Сам командир, Алексей Воробьев, с оторванной ногой, терял сознание и что-то бессвязно шептал. Успел выбраться через передний люк радист, с ужасом глядя на разорванное тело механика. Выскочил заряжающий, видя, что Воробьеву уже не помочь, а через короткое время загорелись массивные гильзы, наполненные артиллерийским порохом.
«Зверобой» горел вместе с тремя самоходчиками. Детонировали фугасные снаряды, выбив заднюю стенку рубки. Пламя скручивалось кольцами, исчезало, погашенное взрывной волной, и с новой силой гудело, сжигая боевую машину и людей.
Комбат Шаламов словно искал смерти, выскочив вперед. От снаряда «Пантеры» его спасли обломки эстакады, зато достал снаряд противотанковой пушки. Разметал гусеничные звенья на лобовой броне, пропахал глубокую борозду и отрикошетил.
— Ах ты, сучка!
Отчаянный майор возглавлял атаку, которую было уже не остановить. Кто же посмеет остановиться, если впереди сам комбат, трижды горевший, не щадивший в бою ни своих, ни чужих. Он был мастером таких тактических прорывов, чутко улавливая нужный момент для рывка.

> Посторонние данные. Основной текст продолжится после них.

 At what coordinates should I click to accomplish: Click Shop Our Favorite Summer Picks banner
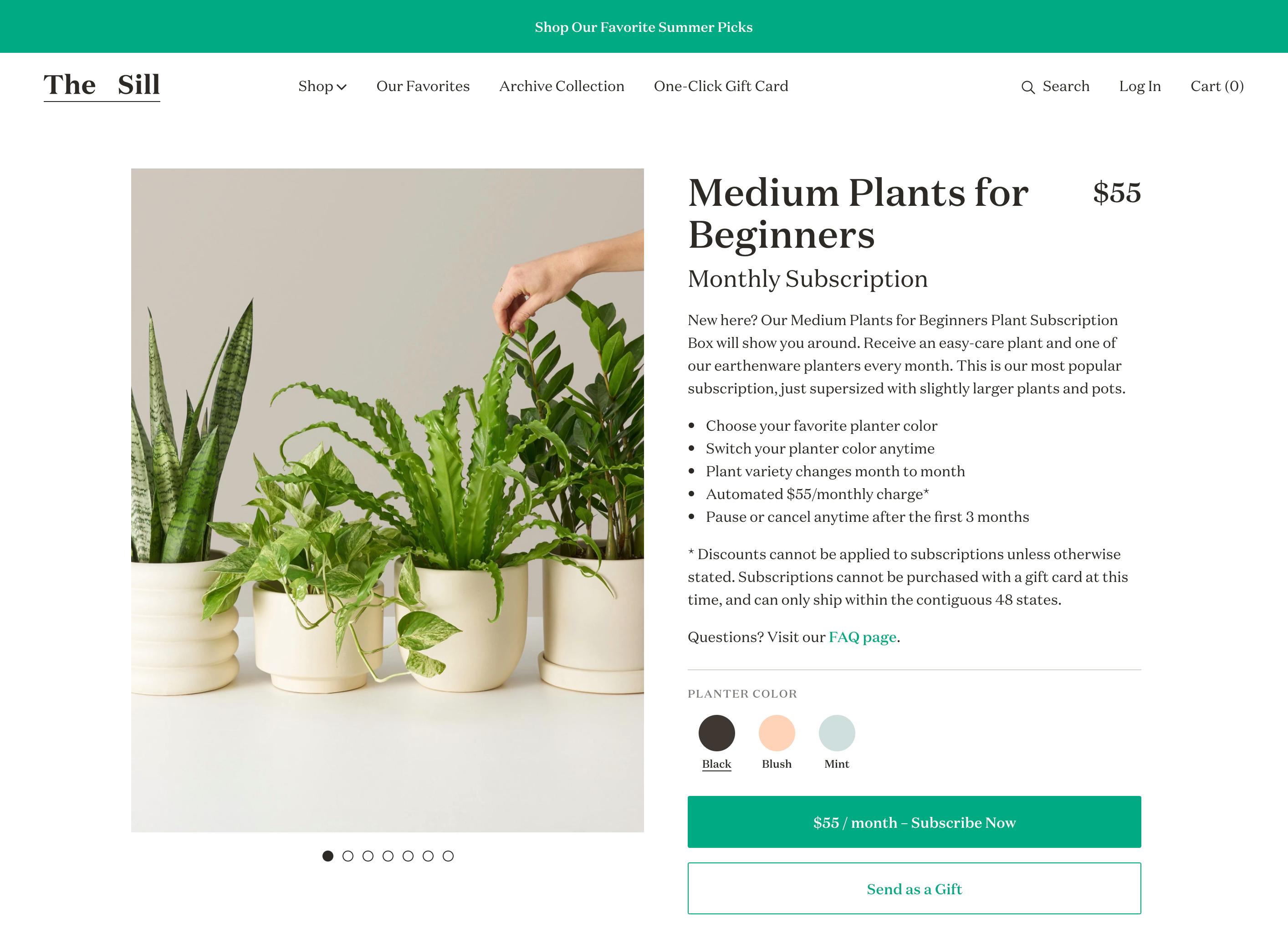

Позади него крутилась на порванной гусенице подбитая, дымящаяся «тридцатьчетверка», а Шаламов удовлетворенно оглядел цепь несущихся машин. Поймал в прицел «гадюку» под эстакадой и точным выстрелом разнес ее 85-миллиметровым снарядом.
Чистяков, перескочив через рельсы, пытался не упустить вторую «Пантеру». Она исчезла за высокой насыпью, снова появилась и круто развернулась, выбросив из-под траков фонтан земли и щебня.
Ее командир, обер-лейтенант, не уступал в лихости комбату Шаламову и намеревался встретить русский «дозеноффнер» снарядом с ходу. Обер-лейтенант был так же молод, как Саня Чистяков, и не боялся смерти. Он был уверен в себе и своем экипаже.
Правда, боевого опыта у него было меньше, а лихость не всегда способна заменить опыт. Выпущенный с разворота снаряд прошел мимо самоходки. Пушка-полуавтомат уже выбросила дымящуюся гильзу, а заряжающий, словно играючи, забросил в казенник новый снаряд с хищной бронебойной головкой.
Чистяков знал, ему не тягаться в скорострельности и точности прицела с «Пантерой». У него был в запасе всего один выстрел. Если промахнется, то «кошка» выпустит два или три снаряда, и его самоходка будет гореть так же, как «зверобой» Воробьева.
Экипаж застыл, молча глядя, как целится капитан. Было слышно, как работает на самых малых оборотах двигатель (чтобы не сотрясать машину) и шумно дышит Вася Манихин.
Орудие выстрелило, но экипаж не услышал бьющего по ушам оглушающего грохота. Все были слишком напряжены и понимали всю опасность поединка. Попал командир или нет? Манихин загонял в ствол новый заряд.
Чистяков вложил фугас с недолетом. Трудно угодить в нужную точку с восьмисот метров. Близкий взрыв разорвал левую гусеницу «Пантеры». Фонтан щебенки и земли поднялся в воздух. Но машина была способна вести огонь. Длинный ствол с набалдашником дульного тормоза доворачивался в их сторону.